» Exercise brief: List each line of the data in which the string "computer" appears.

[Stored items]
* * * * * * *
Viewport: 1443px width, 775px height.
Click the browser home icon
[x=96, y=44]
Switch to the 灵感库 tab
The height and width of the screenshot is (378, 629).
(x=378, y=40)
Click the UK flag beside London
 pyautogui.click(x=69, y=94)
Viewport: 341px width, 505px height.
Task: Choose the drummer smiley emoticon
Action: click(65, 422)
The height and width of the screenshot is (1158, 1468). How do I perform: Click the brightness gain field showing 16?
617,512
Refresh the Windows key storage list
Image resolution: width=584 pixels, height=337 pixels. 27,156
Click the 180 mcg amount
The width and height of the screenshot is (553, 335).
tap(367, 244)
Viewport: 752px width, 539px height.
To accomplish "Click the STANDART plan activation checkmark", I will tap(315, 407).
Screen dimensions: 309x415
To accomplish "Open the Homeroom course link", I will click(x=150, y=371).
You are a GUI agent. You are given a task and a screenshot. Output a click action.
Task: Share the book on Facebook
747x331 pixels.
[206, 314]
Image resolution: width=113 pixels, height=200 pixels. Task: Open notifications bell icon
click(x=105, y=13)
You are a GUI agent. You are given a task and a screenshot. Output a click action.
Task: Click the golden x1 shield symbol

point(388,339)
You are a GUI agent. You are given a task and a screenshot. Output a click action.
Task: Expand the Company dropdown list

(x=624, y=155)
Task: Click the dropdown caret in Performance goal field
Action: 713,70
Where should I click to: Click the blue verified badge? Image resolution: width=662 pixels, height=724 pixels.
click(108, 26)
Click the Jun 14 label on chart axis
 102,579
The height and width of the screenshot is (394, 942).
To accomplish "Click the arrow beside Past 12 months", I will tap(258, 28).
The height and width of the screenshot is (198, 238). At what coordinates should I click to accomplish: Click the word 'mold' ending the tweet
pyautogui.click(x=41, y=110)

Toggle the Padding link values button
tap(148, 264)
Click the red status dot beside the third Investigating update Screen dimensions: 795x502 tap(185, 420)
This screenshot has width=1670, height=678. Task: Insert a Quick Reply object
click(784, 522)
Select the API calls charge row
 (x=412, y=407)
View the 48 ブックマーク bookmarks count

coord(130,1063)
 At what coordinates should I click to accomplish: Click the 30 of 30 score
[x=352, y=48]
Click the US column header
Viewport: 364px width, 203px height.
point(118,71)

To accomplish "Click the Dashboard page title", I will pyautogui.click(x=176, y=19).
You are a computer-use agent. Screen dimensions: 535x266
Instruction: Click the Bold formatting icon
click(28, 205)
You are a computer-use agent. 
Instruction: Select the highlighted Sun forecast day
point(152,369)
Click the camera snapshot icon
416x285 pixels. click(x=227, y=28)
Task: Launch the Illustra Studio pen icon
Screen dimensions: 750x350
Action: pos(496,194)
* * * * * * *
» Written solution:
You are a computer-use agent. Screen dimensions: 535x266
You are a computer-use agent. 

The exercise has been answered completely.